BEGIN TASK INPUTS

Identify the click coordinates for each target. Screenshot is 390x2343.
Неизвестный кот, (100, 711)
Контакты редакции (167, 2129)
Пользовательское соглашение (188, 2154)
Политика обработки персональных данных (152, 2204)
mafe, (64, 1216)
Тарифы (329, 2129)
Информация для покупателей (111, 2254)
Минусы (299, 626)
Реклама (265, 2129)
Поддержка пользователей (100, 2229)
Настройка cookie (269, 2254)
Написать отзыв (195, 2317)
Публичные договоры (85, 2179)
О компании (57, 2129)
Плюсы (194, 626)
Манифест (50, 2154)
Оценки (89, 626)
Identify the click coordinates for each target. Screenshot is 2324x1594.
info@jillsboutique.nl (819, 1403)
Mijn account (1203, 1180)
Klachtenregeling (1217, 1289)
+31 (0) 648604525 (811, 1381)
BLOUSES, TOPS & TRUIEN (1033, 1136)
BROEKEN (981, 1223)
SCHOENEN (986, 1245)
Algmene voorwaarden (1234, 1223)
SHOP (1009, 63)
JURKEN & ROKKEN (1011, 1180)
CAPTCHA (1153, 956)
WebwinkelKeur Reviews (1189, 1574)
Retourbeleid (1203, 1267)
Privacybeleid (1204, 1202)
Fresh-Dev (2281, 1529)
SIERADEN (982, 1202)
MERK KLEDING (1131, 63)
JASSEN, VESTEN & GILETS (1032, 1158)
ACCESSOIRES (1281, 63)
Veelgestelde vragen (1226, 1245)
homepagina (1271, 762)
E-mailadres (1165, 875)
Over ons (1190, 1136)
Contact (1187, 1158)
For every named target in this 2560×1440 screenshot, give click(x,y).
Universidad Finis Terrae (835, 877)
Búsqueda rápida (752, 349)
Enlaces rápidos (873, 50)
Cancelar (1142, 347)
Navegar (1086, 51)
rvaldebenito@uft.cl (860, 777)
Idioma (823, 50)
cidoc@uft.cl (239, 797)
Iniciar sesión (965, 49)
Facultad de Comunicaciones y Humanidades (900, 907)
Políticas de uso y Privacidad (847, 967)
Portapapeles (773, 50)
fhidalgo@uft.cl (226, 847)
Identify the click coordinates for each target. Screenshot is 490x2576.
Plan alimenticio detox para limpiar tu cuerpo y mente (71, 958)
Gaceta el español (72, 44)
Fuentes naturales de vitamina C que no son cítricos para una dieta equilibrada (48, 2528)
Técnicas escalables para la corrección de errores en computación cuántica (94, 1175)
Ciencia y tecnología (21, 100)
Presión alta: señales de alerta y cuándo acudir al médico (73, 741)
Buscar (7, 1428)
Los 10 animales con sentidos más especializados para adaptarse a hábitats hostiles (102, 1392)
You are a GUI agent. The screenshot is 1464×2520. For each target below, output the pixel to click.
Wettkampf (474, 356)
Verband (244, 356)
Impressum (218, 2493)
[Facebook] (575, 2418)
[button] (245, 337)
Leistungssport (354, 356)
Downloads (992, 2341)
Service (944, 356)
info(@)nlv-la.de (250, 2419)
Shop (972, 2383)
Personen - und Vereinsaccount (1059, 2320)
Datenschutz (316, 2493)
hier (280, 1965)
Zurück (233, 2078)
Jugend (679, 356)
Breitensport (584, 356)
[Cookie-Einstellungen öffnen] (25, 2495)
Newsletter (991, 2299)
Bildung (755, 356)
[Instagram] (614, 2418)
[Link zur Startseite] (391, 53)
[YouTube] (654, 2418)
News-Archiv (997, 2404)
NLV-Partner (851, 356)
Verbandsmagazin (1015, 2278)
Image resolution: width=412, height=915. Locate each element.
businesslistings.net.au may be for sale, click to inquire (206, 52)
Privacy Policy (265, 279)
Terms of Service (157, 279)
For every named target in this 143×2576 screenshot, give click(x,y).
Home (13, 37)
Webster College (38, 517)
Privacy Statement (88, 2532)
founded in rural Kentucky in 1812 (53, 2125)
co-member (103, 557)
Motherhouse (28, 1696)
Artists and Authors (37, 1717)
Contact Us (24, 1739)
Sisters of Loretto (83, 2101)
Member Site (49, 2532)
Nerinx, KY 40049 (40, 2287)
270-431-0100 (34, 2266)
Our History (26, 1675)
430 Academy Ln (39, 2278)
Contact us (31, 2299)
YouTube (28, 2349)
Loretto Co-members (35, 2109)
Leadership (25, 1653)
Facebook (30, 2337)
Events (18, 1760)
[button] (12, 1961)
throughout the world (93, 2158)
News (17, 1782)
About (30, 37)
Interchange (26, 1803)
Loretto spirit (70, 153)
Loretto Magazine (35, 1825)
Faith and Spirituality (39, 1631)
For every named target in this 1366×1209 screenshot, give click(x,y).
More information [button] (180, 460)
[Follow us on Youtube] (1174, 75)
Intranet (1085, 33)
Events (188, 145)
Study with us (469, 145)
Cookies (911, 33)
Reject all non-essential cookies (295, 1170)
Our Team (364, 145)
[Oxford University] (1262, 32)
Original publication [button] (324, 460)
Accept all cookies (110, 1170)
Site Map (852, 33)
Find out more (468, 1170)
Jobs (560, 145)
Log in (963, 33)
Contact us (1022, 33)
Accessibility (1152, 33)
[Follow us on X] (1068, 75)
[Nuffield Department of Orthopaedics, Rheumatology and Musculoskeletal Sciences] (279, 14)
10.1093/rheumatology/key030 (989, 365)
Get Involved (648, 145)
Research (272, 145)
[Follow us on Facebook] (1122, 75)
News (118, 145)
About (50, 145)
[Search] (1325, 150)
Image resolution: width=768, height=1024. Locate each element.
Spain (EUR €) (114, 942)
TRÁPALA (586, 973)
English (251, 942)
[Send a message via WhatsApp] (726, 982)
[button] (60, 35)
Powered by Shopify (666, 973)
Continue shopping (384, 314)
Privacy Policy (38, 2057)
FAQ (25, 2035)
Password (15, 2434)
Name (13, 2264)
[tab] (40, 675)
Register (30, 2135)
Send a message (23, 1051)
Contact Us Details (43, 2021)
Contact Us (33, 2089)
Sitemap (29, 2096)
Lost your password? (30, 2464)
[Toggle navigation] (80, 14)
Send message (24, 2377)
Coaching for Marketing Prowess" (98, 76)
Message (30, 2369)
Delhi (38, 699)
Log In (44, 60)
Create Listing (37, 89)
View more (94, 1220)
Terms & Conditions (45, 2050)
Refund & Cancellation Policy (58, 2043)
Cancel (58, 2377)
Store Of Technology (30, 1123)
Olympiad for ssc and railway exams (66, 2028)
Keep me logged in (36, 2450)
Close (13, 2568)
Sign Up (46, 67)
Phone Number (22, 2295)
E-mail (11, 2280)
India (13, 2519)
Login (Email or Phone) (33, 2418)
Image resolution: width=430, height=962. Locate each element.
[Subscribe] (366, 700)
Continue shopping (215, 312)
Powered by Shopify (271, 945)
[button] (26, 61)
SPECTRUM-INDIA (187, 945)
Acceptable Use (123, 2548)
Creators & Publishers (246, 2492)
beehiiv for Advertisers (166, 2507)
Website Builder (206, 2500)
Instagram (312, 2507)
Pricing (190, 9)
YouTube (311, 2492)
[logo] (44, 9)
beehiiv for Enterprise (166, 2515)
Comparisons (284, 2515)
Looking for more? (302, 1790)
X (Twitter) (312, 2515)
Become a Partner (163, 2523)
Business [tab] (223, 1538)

END TASK INPUTS

Say how many lines in the records hold the string "coordinates". Give no other words.

3